Aufgabenstellung:
Setze den Bericht über die Live-Aufführung von „Die drei ??? und der seltsame Wecker“ im Anschluss an seinen letzten Satz fort.

Dokumenttext:
┌──

Live And Ticking – DIE DREI ??? und der seltsame Wecker – wohl kaum einer hat den Schrei des Weckers aus der Kultfolge vergessen und für nicht wenige Fans ist dies die absolute Lieblingsfolge. Spannend natürlich, was sich die Macher einfallen lassen haben, das Hörspiel auf eine mehr als doppelte Länge zu bringen, und wie sich die Folge aus dem Jahr 1980 im hier und jetzt macht. Zunächst fällt uns aber auf, wie verflucht groß diese Halle ist, und mit welchem Aufwand das Unternehmen Hörspieltour angegangen wird. Auf jedem Sitz liegt ein Programmheft und eine Werbekarte eines Handyunternehmens, das in Zusammenarbeit mit Oliver Justus Jonas Rohrbecks Hörspiellabel LAUSCHER LOUNGE ein neues Format vermarktet. Die aggressive Werbung zieht sich über die beiden großen Leinwände neben der Bühne hindurch, einerseits haben wir in der anderthalbstündigen Wartezeit nun etwas zum anschauen und ein paar Quizfragen zu lösen, andererseits wird hier der fade Beigeschmack der unverhohlenen, kommerziellen Ausschlachtung mehr als deutlich.

└──

Einträge zu Text und Elementpositionen
┌──

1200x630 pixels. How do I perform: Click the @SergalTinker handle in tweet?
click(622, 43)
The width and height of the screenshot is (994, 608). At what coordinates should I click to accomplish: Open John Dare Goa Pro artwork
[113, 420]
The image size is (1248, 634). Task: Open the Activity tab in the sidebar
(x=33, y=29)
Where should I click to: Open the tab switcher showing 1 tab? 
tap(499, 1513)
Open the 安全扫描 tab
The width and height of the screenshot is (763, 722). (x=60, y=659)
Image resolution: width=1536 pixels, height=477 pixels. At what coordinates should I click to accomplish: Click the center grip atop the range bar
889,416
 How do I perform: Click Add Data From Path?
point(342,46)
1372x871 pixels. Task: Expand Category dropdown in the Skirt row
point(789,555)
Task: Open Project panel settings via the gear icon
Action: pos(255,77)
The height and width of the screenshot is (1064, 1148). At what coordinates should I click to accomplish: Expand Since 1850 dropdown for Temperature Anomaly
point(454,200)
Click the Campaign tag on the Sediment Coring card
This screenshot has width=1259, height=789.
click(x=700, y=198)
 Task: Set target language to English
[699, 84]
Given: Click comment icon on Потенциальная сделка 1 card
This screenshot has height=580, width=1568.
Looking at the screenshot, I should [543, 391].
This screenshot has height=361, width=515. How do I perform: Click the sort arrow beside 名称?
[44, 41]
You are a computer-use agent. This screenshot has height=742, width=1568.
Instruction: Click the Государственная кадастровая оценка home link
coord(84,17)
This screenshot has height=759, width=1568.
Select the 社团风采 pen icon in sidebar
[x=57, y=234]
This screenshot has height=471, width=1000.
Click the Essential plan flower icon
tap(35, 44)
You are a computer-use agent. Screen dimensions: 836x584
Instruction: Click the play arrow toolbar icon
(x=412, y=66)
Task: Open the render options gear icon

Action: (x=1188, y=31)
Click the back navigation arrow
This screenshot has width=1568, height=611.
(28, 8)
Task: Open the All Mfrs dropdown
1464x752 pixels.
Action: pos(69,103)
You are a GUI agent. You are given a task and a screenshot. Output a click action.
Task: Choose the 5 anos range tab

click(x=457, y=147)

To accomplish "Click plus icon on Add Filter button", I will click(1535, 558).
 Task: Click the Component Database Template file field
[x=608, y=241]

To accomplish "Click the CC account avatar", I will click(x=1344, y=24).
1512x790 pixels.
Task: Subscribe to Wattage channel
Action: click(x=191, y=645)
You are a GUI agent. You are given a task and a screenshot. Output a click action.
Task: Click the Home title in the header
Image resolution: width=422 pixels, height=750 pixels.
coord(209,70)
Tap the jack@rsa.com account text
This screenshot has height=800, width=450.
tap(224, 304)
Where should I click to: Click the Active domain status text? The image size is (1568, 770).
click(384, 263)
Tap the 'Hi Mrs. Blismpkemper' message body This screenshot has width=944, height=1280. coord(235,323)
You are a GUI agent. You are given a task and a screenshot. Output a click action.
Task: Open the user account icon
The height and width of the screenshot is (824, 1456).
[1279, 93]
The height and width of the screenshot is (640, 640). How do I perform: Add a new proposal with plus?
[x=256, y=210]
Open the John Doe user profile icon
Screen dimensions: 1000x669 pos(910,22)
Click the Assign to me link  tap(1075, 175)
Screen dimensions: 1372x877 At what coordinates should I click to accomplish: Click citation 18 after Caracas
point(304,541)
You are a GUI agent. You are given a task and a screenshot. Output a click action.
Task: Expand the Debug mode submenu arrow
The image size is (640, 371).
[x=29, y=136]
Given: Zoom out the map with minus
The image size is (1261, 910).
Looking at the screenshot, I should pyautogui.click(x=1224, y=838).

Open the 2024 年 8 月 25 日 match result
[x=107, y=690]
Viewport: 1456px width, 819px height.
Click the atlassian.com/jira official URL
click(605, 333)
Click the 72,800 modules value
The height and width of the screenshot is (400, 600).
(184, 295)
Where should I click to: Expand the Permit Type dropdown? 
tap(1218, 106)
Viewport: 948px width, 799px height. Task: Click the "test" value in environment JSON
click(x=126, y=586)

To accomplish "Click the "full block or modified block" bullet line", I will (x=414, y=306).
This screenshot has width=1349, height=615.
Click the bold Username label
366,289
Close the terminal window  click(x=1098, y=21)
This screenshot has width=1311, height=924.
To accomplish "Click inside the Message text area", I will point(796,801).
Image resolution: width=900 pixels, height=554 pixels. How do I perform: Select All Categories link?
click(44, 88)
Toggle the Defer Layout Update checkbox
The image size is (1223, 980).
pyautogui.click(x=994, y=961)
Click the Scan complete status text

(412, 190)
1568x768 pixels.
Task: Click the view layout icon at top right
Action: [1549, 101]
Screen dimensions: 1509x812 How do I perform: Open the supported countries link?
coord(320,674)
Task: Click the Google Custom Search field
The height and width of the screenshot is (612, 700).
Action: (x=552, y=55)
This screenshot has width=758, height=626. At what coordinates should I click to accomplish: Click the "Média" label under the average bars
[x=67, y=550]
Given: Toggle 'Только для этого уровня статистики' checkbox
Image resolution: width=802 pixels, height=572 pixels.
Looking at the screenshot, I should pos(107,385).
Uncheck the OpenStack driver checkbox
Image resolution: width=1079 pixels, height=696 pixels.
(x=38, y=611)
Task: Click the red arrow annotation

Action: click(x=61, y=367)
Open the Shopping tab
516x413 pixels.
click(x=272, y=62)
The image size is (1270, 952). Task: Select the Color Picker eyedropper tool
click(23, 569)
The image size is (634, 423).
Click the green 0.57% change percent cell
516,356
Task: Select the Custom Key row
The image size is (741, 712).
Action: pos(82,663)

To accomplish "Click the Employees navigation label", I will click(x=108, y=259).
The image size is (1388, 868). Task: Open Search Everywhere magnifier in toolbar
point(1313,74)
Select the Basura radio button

└──

Lösung:
Dann wird um Punkt 20:00 Uhr das Licht gedimmt und Papagei Blacky ertönt. Justus Jonas, Peter Shaw und Bob Andrews suchen in der Kanalisation nach ihrem Ara und stoßen dabei auf den Wecker, der so seltsam schreit. Zuhause wird er untersucht und neben einer Hörspielkassette wird auch noch ein rätselhafter Brief gefunden. Die drei Detektive beginnen zu ermitteln, stoßen dabei auf einen neuen Freund Harry, dessen Vater unschuldig im Gefängnis sitzt. Bei der Suche nach der Wahrheit gibt es noch mehr Uhren, seltsame Weggefährten und unheimliche Gegner, die den Fall sehr brisant werden lassen. Aber spätestens beim aufgemotzten, an Indiana Jones erinnernden Finale wird das Live-Hörspiel endgültig zum Event.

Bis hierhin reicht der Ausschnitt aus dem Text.